Enzalutamide extends PFS in castration-resistant prostate cancer
Patients with castration-resistant prostate cancer treated with enzalutamide demonstrated significantly longer PFS than those treated with bicalutamide, according to topline results of the phase 2 STRIVE trial released by Astellas.
The trial included 396 patients with castration-resistant prostate cancer. About two-thirds of the patients (n = 257; 64.8%) had metastatic disease. The other 139 patients had nonmetastatic disease that progressed after surgical castration or treatment with a luteinizing hormone-releasing hormone analogue therapy.
Researchers randomly assigned patients to 160 mg once-daily enzalutamide (Xtandi; Astellas, Medivation) — an androgen receptor antagonist — or 50 mg once-daily bicalutamide, an oral non-steroidal antiandrogen. PFS served as the primary endpoint.
Patients assigned enzalutamide demonstrated a significant improvement in median PFS (19.4 months vs. 5.7 months; HR = 0.24; 95% CI, 0.18-0.32), according to a press release issued by Astellas. Median time on treatment also was longer in the enzalutamide group (14.7 months vs. 8.4 months).
Common side effects reported more frequently in the enzalutamide group included back pain, fatigue, hot flush, hypertension, falls, dizziness and decreased appetite.

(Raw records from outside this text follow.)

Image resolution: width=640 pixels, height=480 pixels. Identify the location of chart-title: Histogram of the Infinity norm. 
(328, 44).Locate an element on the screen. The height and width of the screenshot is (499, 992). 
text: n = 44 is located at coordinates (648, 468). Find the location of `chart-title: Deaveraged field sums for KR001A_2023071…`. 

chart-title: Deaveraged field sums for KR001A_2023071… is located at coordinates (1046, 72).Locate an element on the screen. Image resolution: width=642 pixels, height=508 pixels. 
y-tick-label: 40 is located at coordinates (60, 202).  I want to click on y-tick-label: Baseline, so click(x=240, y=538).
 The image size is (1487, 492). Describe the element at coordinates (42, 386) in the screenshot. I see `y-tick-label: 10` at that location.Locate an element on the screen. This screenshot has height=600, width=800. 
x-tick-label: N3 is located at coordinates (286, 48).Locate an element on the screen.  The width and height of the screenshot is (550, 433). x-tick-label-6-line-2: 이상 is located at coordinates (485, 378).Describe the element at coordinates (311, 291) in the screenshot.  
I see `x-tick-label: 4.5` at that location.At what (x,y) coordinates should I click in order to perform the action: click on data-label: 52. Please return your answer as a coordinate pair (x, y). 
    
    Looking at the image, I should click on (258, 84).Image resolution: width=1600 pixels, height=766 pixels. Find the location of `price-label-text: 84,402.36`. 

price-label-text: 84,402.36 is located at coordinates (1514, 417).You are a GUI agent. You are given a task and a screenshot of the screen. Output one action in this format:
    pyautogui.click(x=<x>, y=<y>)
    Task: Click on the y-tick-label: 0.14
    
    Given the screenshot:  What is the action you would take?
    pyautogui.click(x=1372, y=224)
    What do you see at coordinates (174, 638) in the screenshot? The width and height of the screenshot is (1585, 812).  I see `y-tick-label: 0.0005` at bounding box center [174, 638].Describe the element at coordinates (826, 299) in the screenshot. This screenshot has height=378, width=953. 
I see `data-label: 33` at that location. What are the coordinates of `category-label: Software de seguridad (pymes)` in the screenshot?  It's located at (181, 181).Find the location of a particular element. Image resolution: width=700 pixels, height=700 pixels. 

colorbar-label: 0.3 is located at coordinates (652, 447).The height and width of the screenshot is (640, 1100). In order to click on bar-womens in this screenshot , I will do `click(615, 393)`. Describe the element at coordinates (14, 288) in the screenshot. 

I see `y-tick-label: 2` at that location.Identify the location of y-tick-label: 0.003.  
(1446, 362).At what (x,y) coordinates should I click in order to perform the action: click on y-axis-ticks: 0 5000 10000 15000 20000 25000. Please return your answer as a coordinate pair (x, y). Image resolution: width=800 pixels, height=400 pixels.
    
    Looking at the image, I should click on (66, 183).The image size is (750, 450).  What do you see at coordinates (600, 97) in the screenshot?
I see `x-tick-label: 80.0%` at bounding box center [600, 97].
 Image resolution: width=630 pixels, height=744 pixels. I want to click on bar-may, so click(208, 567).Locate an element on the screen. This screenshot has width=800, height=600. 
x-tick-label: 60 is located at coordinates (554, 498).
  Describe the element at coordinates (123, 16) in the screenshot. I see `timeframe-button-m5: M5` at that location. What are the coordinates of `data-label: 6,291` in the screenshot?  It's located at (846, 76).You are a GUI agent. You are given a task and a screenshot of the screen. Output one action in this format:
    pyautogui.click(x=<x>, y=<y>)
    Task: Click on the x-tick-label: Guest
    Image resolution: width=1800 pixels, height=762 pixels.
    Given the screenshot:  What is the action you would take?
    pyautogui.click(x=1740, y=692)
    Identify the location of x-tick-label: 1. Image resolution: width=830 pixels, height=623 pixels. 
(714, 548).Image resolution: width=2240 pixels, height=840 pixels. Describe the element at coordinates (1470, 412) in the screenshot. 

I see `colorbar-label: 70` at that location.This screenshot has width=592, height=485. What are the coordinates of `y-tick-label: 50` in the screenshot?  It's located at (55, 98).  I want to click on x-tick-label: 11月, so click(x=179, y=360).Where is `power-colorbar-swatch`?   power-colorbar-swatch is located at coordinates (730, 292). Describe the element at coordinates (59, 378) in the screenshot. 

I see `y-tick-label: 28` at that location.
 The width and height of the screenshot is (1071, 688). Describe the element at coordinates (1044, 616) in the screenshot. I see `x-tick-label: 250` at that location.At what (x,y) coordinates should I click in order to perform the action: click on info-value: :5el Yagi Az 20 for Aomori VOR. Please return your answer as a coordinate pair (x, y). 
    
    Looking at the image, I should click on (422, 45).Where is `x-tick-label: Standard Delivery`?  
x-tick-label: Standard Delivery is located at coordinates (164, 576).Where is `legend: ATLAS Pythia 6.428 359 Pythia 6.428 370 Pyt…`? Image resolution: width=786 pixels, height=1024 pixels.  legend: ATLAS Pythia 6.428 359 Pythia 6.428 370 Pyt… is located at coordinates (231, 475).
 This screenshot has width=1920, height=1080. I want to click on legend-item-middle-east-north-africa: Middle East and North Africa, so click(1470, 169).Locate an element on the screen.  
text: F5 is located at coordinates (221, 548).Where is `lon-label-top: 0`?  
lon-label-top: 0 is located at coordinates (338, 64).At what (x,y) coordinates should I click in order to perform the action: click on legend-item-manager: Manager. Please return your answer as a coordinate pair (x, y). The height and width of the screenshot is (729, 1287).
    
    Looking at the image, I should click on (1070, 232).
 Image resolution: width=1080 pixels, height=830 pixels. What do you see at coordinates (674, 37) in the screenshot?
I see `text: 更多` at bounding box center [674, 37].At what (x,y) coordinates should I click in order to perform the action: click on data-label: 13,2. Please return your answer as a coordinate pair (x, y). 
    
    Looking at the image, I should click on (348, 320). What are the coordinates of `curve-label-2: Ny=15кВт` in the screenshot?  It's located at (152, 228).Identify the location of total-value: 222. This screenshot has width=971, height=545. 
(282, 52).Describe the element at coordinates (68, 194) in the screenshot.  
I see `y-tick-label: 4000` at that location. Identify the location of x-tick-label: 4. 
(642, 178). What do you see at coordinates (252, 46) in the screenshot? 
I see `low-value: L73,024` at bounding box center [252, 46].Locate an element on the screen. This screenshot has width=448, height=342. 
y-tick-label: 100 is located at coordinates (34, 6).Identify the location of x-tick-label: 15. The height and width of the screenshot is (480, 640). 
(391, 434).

Researchers observed similar rates of serious adverse events in both groups (enzalutamide, 29.4%; bicalutamide, 28.3%). Incidence of grade 3 or higher cardiac adverse events was 5.1% in the enzalutamide group and 4% in the bicalutamide group. Researchers reported one seizure in the enzalutamide group and none in the bicalutamide group.
Additional safety data and results related to secondary endpoints will be submitted for presentation at upcoming medical conferences, according to the press release.